Background. Cardiovascular disease is the leading cause of mortality in women. Most
cardiovascular biomarker research, however, has been conducted in male-predominant
cohorts, and traditional risk-stratification tools systematically underestimate cardiovascular
burden in postmenopausal women.
Current work. We have completed a multi-omic characterization of subclinical
cardiovascular disease in a Spanish Mediterranean cohort of men and postmenopausal
women, combining proteomics (Olink Inflammation and Cardiovascular III panels) and
metabolomics. Our primary focus is the molecular signature of menopausal status and
postmenopausal cardiovascular risk. Our secondary focus is sex differences in circulating
protein and metabolite patterns. In both analyses, we assess the added value of these
signatures over traditional risk scores, with particular interest in features relevant to women
currently under-detected.
Why external data are needed. Our study lacks independent external validation. Replication
in cohorts with different geographic, dietary and metabolic backgrounds is needed to
determine whether the patterns observed in a Mediterranean population generalise to
other settings, and is also expected by high-impact cardiovascular journals.
Specific aims:
1. Test whether the proteomic and metabolomic signatures associated with
menopausal status and postmenopausal cardiovascular risk replicate in an
independent cohort.
2. Test whether the sex-stratified protein and metabolite patterns identified in our
cohort also replicate externally.
3. Assess the generalisability of these signatures across populations with distinct
cardiovascular risk profiles.
4. Validate, where the data allow, the most consistent proteomic and metabolomic
features from our analyses.
5. Use the requested data as a comparative reference for ongoing work, including a
complementary study based on capillary blood biomarkers in women.
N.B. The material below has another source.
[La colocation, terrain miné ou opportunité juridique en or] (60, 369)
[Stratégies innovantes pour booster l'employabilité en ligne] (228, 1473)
Translational rationale. A validated, sex- and menopause-aware multi-omic layer would
complement current cardiovascular risk scores, particularly in postmenopausal women,
where existing tools perform suboptimally. External validation is a prerequisite to translate
these biomarkers into accessible clinical formats, such as capillary-blood-based screening for
primary prevention.
Analytical framework. Analyses are stratified by menopausal status and sex, using standard
biostatistical methods: differential expression and abundance adjusted for age and BMI,
association with available cardiovascular phenotypes, and discrimination metrics for
selected features. Adjustment for established cardiovascular confounders is applied
throughout. Proteomic and metabolomic layers are analysed both independently and in
integrated models.
Expected outcome. Cross-cohort confirmation of menopause- and sex-related proteomic
and metabolomic features linked to cardiovascular risk in women, supporting a clinically
useful, sex- and menopause-aware complement to traditional risk assessment.